Das depressive Syndrom ist gekennzeichnet durch die drei Hauptsymptome:
Freudlosigkeit, Antriebsstörung und sozialen Rückzug. Auch Konzentrations-, Schlafstörungen, Appetitminderung, Schuldgefühle oder Suizidgedanken sind zusätzliche Zeichen.
Halten die Symptome mehr als zwei Wochen an, sprechen wir von einem depressiven Syndrom, erläuterte Dr. Frank König, Psychiatrie der Universität Ulm, auf dem Fortbildungsforum "Medizin aktuell". Mit den selektiven Serotonin-Wiederaufnahmehemmern (SSRI) und den hoch selektiven dualen Antidepressiva (Sie hemmen Serotonin und Noradrenalin in der Wiederaufnahme) stehen heute nebenwirkungsarme Medikamente zur Verfügung, die eine effiziente und schonende Therapie ermöglichen. Unter den SSRI bezeichnete Dr. König die Substanzen Citalopram, Sertralin und Paroxetin als gut verträglich und nicht toxisch. Sie beeinträchtigen auch weder die kognitive noch die psychomotorische Leistungsfähigkeit, allerdings muss man mit Übelkeit und sexuellen Funktionsstörungen rechnen.

Ausreichend hoch dosieren:
In der Allgemeinpraxis stehen die Phytopharmaka, insbesondere Johanniskraut an erster Stelle. Der Gesamtextrakt besteht aus einem Komplex verschiedener Verbindungen wie Hypericine, Procyanidine, Hyperforine und Flavonoide. Die Wirksamkeit wird auf die Synergieeffekte der Inhaltsstoffe zurückgeführt.

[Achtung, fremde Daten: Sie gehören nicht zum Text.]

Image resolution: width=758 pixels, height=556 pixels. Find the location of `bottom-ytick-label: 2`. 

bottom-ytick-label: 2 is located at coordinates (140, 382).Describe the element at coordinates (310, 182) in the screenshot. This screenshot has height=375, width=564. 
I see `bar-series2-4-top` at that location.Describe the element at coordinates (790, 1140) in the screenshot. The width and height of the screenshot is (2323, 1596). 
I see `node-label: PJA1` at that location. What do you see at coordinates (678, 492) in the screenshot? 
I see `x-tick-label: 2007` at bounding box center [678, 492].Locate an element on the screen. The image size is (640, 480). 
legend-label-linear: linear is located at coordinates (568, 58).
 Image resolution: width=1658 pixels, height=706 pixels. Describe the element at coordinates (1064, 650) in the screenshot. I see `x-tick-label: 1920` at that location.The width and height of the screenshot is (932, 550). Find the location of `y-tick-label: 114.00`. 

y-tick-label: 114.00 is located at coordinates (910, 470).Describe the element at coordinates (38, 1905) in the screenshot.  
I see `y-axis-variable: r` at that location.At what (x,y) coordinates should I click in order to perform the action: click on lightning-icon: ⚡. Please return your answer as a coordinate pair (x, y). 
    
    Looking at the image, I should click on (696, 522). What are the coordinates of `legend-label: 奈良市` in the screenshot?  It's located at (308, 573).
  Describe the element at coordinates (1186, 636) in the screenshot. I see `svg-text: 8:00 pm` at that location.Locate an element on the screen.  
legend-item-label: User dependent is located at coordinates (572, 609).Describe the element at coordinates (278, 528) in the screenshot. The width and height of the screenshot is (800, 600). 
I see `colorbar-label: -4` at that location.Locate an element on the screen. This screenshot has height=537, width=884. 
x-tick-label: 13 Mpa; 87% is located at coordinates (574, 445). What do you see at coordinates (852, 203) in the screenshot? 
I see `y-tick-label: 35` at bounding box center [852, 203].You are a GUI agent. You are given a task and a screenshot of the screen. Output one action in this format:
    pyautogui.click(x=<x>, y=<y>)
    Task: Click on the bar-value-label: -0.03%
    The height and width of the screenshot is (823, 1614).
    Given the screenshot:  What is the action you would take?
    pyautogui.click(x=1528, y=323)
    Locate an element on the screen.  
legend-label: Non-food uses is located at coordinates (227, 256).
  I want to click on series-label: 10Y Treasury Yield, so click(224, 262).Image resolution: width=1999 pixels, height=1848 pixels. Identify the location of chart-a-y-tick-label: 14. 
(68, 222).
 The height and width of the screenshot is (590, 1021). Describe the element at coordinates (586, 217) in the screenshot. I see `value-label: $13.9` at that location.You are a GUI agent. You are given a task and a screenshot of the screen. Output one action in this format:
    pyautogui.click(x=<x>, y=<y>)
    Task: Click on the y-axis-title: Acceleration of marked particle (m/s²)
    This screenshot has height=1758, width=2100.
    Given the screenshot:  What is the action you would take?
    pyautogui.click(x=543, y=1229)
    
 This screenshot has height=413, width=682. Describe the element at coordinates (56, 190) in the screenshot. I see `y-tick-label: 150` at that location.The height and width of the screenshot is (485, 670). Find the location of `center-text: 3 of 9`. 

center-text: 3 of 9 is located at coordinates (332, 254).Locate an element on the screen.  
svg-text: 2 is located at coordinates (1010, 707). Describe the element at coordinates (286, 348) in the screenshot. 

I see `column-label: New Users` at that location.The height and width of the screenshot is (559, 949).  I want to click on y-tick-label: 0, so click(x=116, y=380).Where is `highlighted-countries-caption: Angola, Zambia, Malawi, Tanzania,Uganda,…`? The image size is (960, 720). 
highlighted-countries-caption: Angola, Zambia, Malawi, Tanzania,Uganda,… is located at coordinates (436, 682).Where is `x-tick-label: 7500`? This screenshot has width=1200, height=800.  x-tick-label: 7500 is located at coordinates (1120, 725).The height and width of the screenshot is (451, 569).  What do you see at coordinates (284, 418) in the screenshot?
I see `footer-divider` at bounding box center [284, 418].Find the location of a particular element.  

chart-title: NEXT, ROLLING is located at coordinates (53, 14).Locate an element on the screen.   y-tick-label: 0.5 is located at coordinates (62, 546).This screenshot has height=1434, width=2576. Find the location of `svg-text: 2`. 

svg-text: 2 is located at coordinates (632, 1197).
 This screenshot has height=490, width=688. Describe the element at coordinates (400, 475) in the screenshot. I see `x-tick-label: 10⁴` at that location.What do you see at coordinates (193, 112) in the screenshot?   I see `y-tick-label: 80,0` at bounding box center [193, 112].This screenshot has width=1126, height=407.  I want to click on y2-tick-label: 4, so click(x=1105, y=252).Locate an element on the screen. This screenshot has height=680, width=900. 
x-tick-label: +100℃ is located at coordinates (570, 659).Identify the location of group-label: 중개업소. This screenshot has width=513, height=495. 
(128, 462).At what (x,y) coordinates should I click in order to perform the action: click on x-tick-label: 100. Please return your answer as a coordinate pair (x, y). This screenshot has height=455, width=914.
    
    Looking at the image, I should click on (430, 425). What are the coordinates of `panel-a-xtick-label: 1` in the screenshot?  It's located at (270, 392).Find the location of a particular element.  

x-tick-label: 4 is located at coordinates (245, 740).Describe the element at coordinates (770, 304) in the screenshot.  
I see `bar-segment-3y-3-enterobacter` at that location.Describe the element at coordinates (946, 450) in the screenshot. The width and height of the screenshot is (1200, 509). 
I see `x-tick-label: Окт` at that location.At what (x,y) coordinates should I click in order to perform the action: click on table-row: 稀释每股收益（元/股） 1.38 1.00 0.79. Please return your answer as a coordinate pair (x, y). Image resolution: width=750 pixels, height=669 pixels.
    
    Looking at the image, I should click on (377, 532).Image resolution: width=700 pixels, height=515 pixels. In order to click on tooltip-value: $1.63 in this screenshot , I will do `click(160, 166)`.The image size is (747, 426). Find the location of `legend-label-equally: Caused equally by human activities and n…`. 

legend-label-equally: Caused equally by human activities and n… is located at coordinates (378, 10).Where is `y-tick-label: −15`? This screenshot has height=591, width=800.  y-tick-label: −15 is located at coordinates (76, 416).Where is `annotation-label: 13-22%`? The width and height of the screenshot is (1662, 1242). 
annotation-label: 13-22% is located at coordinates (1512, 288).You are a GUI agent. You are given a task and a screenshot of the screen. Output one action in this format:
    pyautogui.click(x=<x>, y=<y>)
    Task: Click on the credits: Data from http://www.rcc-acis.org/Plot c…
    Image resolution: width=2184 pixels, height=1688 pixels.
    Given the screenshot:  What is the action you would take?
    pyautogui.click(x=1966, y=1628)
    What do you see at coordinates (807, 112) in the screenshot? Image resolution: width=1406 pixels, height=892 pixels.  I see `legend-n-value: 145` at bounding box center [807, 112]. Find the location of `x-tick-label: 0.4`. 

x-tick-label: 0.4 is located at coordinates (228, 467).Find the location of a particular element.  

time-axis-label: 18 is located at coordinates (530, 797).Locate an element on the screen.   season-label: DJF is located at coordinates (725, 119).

Die Effektivität von Johanniskraut hat sich in mindestens zwölf plazebokontrollierten Studien nachweisen lassen. Indiziert ist nach Meinung des Psychiaters eine Dosis von 900 mg/d eines monographiekonformen Johanniskraut-Päraparates bei leichten bis mittelschweren Depressionen. In dieser Dosis, mit der die Therapie auch begonnen werden sollte, erwies sich die Substanz den Antidepressiva Maprotilin und Imipramin als äquipotent. "Können Sie sich wieder freuen", ist die Standardfrage nach der Affektstörung. Bejaht der Patient, wird mit der gleichen Dosis weiterbehandelt. Sie sollte als Akuttherapie etwa sechs bis zwölf Wochen fortgesetzt werden, bei der mittelschweren Depression sogar über sechs Monate, um einen Rückfall zu vermeiden.
Nonresponder – der Patient kann sich nicht freuen oder er entwickelt trotz Therapie innerhalb von drei Wochen suizidale Gedanken – benötigen ein Umstellung, zu der Dr. König SSRI empfahl. Johanniskraut wird bis auf eine gesteigerte Photosensitivität allgemein gut vertragen. Von einer Kombination mit synthetischen Antidepressiva riet der Experte ab. Weitere Indikationen für Johanniskraut sind nach Dr. König Trauerreaktionen, die prämenstruelle dysphorische Störung (für vier Tage jeweils vor der Menstruation) und das Burn-out-Syndrom. Johanniskraut ist kein Sedativum und bringt bei reinen Schlafstörungen nichts.